Knapp drei Wochen nach der Bundestagswahl hat Bundeswahlleiter Georg Thiel am Freitag das endgültige Ergebnis bekanntgegeben. Im Vergleich zum vorläufigen Ergebnis aus der Wahlnacht gab es kaum Veränderungen.

Wegen der Pannen in Berlin sind aber Nachwahlen in der Hauptstadt nicht ausgeschlossen. Thiel erwägt, Einspruch gegen die Gültigkeit der Wahl in einzelnen Wahlkreisen in Berlin einzulegen, wie er am Freitag ankündigte. Er werde das in den kommenden Tagen «weiter eingehend» prüfen. Er übte dabei deutliche Kritik an den Organisatoren.

«Das deutsche Wahlsystem stellt sich eine andere Qualität vor, als sie hier in Berlin am 26. September aufgetreten ist.» Die Vorfälle seien überwiegend auf organisatorische Mängel zurückzuführen, die alle vermeidbar gewesen wären. Geschlossene Wahllokale wegen fehlender Stimmzettel während der Wahlzeit, Wartezeiten von zwei oder sogar drei Stunden für Wählerinnen und Wähler seien «nicht akzeptabel und für eine Bundeshauptstadt und für ein deutsches Wahlsystem erst recht nicht», sagte Thiel.

In Berlin wählten die Bürger am 26. September nicht nur den Bundestag, sondern auch das Abgeordnetenhaus und Bezirksverordnetenversammlungen. Dazu kam die Abstimmung über einen Volksentscheid zur Enteignung großer Wohnungsunternehmen. Parallel dazu fand der Berlin-Marathon mit vielen Straßensperrungen statt. Vor Wahllokalen bildeten sich lange Schlangen, einige mussten wegen fehlender Stimmzettel zeitweise schließen. Mit dem Nachschub klappte es wegen der Straßensperrungen rund um den Marathon schlecht. Zudem lagen in einigen Lokalen falsche Stimmzettel aus. Thiel zitierte entsprechende Vorfälle aus einem Bericht, den ihm die Landeswahlleitung Berlin übermittelt hatte. Er bemängelte auch, dass mancherorts zu wenige Wahlkabinen aufgestellt waren.
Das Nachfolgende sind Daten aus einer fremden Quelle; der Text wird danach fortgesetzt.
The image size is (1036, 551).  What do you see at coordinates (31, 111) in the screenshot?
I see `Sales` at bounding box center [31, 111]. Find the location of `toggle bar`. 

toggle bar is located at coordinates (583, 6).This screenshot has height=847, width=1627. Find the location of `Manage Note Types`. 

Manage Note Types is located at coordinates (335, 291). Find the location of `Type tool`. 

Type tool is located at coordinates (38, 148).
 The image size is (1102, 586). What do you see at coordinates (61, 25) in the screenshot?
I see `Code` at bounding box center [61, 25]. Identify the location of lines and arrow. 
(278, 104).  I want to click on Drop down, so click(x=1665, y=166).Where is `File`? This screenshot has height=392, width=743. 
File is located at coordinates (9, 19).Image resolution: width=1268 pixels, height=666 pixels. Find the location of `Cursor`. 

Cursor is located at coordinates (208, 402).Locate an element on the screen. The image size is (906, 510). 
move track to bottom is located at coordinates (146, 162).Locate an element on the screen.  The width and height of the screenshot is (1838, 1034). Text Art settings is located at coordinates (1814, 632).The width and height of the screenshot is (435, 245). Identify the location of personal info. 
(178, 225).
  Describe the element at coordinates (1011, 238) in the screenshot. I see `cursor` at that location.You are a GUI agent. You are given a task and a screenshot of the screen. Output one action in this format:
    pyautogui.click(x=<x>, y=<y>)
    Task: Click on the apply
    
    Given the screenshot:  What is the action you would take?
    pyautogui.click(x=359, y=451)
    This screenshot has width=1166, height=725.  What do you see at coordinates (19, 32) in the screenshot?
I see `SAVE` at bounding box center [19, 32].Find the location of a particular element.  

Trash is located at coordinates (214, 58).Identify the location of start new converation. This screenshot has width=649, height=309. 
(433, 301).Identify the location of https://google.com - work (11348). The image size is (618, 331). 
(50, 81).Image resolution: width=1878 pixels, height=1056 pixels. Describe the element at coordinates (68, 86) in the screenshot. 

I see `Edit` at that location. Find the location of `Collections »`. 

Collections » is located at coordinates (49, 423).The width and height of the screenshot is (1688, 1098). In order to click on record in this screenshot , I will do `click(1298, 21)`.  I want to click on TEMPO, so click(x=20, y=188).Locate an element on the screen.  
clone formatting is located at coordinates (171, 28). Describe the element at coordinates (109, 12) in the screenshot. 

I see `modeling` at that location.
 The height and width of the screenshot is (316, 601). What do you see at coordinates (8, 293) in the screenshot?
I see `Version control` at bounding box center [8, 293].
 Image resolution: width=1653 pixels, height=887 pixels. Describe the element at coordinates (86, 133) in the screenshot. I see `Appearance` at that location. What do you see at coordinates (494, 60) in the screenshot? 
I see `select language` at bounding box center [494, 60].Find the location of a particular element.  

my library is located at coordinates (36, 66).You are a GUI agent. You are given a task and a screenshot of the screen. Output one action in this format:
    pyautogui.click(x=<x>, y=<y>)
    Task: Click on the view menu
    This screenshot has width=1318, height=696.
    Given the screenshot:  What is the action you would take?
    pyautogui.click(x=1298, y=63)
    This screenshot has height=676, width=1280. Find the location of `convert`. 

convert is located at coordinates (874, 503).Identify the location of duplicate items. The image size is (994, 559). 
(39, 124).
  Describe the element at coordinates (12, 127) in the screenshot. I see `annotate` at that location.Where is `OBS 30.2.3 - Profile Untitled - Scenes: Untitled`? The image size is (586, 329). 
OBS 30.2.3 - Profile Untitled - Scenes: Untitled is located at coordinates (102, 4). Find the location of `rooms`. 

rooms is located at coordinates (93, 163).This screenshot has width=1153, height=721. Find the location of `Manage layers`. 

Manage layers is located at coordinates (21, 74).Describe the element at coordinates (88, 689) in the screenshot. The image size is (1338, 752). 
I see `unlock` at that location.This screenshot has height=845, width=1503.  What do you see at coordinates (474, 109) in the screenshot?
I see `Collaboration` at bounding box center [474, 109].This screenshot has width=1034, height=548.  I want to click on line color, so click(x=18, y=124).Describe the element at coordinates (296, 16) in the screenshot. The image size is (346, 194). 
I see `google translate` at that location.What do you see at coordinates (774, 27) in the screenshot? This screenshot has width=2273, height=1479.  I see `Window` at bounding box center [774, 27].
Die Probleme in Berlin und mögliche Konsequenzen kamen am Freitag bei der Präsentation des endgültigen Bundestagswahlergebnisses durch den Bundeswahlausschusses zur Sprache. Gegenüber dem vorläufigen Ergebnis aus der Wahlnacht ergaben sich demnach beim Zweitstimmenergebnis keine Veränderungen: Die SPD kommt auf 25,7 Prozent (2017: 20,5), die Union auf 24,1 (32,9), die Grünen auf 14,8 (8,9), die AfD auf 10,3 (12,6) und die Linke auf 4,9 Prozent (9,2). Die Wahlbeteiligung lag bei 76,6 Prozent (2017: 76,2 Prozent).

CDU mit einem Bundestagsmandat mehr

Allerdings gewinnt die CDU gegenüber dem vorläufigen Ergebnis ein Mandat über ihre Landesliste in Nordrhein-Westfalen hinzu. Damit hat die Union nun 197 Sitze. Das liege an einem Zweitstimmenzuwachs von 4491 Stimmen, sagte Thiel. Die sonstige Verteilung bleibt wie gehabt: 206 Sitze für die SPD, 118 für die Grünen, 92 für die FDP, 83 für die AfD, 39 für die Linke und 1 Sitz für den Südschleswigschen Wählerverband (SSW), für den als Partei einer nationalen Minderheit die Fünf-Prozent-Hürde nicht gilt. Der Bundestag wächst im Vergleich zu heute um 27 auf 736 Abgeordnete.

Einen Rekord gab es bei der Briefwahl: Von den fast 47 Millionen Menschen, die ihre Stimme abgaben, nutzten gut 22 Millionen diesen Weg. Der Anteil der Briefwähler stieg im Vergleich zur letzten Wahl 2017 deutlich von 28,6 auf 47,3 Prozent. In Bayern waren 62,4 Prozent - das war der höchste Anteil. Im Nachbarland Thüringen war der Briefwahlanteil mit 32,4 Prozent am niedrigsten.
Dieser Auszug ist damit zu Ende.